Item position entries
########################################

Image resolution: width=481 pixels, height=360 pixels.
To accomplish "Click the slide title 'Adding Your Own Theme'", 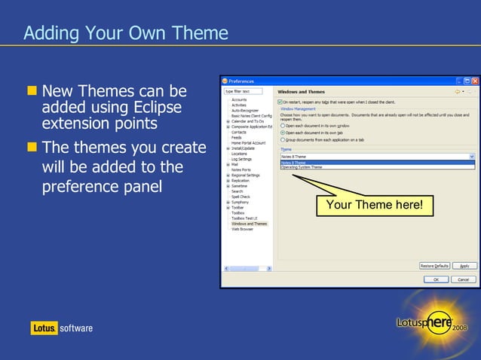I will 125,33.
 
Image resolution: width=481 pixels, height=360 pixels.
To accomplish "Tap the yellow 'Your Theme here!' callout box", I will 374,205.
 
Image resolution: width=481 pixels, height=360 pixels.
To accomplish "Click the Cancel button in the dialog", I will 463,279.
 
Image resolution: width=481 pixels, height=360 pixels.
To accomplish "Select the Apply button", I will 464,266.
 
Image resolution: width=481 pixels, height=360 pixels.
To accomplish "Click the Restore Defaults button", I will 434,266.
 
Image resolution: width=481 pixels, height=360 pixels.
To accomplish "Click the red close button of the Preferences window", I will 474,81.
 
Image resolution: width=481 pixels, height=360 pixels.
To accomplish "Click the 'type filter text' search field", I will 243,91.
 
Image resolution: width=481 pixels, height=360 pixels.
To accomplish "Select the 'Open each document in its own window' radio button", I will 283,126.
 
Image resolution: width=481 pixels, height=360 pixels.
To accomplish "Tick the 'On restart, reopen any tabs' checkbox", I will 280,102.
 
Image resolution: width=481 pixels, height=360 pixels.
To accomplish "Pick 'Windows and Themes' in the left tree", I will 249,224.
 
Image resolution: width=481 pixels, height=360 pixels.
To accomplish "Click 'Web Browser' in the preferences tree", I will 242,229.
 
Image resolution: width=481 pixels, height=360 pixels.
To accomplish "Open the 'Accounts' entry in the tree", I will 239,99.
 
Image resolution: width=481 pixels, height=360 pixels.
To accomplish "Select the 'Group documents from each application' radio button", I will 283,139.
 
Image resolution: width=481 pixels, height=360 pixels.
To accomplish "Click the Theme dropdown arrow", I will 472,156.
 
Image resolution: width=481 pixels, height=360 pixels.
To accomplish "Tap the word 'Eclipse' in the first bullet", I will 155,108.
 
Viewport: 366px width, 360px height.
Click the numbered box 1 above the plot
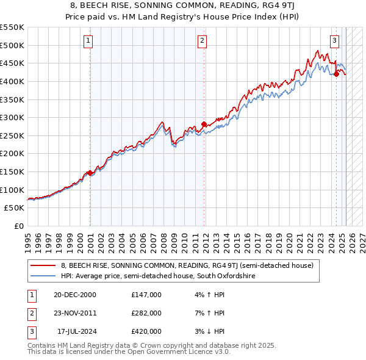(88, 41)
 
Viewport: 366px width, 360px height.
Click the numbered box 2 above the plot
(202, 41)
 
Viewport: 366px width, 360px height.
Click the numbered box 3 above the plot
(335, 41)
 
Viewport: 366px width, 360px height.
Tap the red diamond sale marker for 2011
(204, 124)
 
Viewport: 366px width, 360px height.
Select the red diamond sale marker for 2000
(90, 173)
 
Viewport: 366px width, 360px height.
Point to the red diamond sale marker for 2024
(336, 74)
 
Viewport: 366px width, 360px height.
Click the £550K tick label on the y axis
(12, 27)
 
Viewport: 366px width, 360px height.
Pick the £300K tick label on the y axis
(12, 117)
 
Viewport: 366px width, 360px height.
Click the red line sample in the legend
(42, 265)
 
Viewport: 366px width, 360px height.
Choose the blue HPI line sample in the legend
(42, 276)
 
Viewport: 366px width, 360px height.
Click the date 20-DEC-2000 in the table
(75, 294)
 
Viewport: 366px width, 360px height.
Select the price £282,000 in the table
(146, 313)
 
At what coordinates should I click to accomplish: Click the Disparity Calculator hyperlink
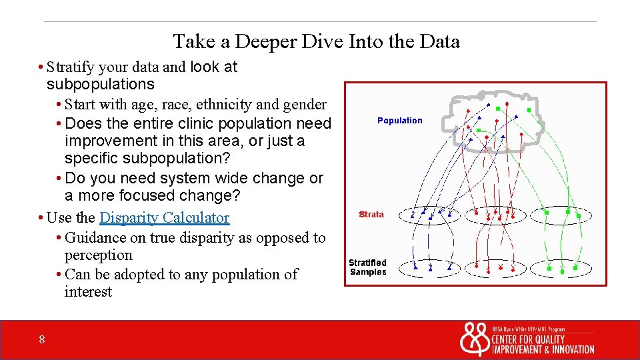164,218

########################################

| Instructions for the task |
Count the lines of the records that contain the string "legend", treating uppercase and lowercase as different, and reply with the number alone.

| Result for this task |
2